Scham beim Einkaufen, Untätigkeit in den sogenannten Sammelunterkünften und Angst vor rechtsradikalen Übergriffen — so schildern Flüchtlinge in dem Dokumentarfilm “Leben in der Fremde” ihren Alltag. Obwohl die Videogruppe Colour den Film in Mecklenburg-Vorpommern drehte, lässt er sich nach Meinung der Initiative für Begegnung auf die Brandenburgischen Verhältnisse übertragen. Daher stellte sie ihn am Mittwochabend einer Podiumsdiskussion im Filmmuseum voran, in deren Mittelpunkt das auch in Brandenburg herrschende Sachleistungsprinzip stand. Danach erhalten Asylbewerber zum Einkauf von Lebensmitteln Gutscheine statt Bargeld.
“Eine diskriminierende Behandlung”, findet Juliane Lang von der Volkinitiative zur Überwindung des Sachleistungsprinzips. Die Initiative hat eine Unterschriftenliste angeregt, mit der eine Änderung der landesgesetzlich vorgeschriebenen Gutscheinvergabe gefordert wird.
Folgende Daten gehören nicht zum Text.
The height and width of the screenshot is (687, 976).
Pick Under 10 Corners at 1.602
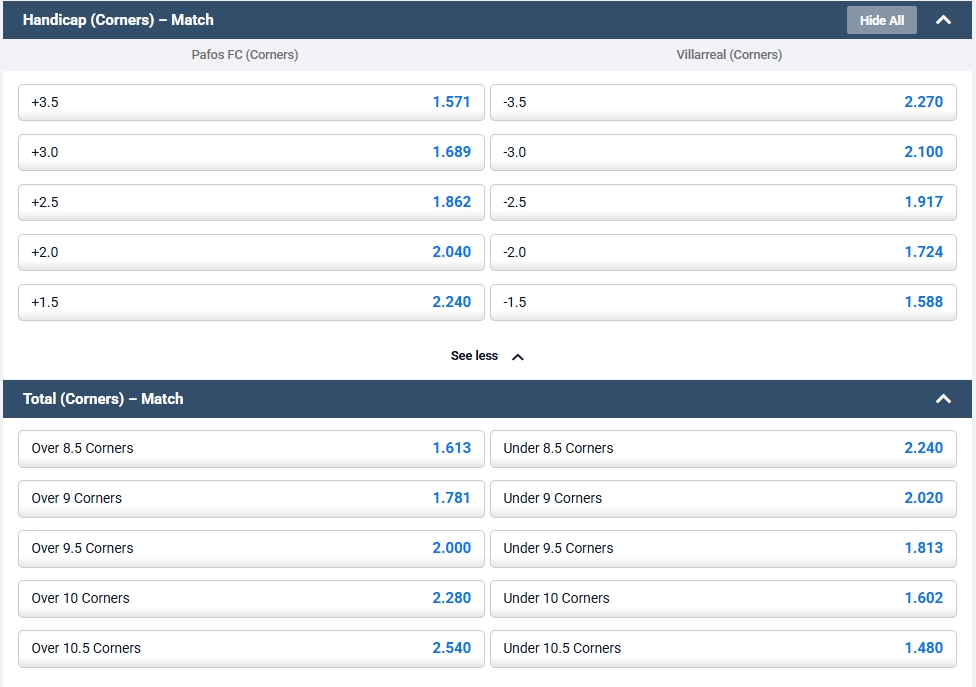tap(723, 598)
Gründe hierfür gebe es genug: Da Wechselgeld nur bis zu einem bestimmten Betrag ausbezahlt würde, müsste jeder Einkauf genau geplant werden. Spontaneinkäufe sind so gut wie nicht möglich, da nur bestimmte Geschäfte die Gutscheine akzeptieren. Die Sonderbehandlung an den Kasse sei zudem nicht gerade integrationsfördernd.
Beate Blechinger, Vorsitzende der CDU-Fraktion im Landtag, nahm in der Podiumsdiskussion einen anderen Standpunkt ein: “Es ist nicht menschenunwürdig, Sachleistungen zu erhalten”. Sie hält das Prinzip für geeignet, den wirtschaftlichen Anreiz einer Flucht nach Deutschland zu mindern. Annette Flade, Ausländerseelsorgerin der evangelischen Kirche, konnte diesen Aspekt nicht nachvollziehen: “Ich habe jeden Tag mit diesen Menschen zu tun und kann es emotional nicht mehr aushalten, wie ihnen immer wieder Leid zugefügt wird.” Durch die lange Verfahrensdauer bei Klagen gegen abgelehnte Asylbescheide müssten die Betroffenen zudem jahrelang mit Gutscheinen leben.
Die Stadtverordnetenversammlung hat sich längst gegen das Sachleistungsprinzip entschieden. Sollte es nicht allzu viel Aufwand machen, werden die Unterschriftenzettel der Volksinitiative daher demnächst im Bürgerservice der Stadtverwaltung ausliegen, so der amtierende Oberbürgermeister Jann Jakobs.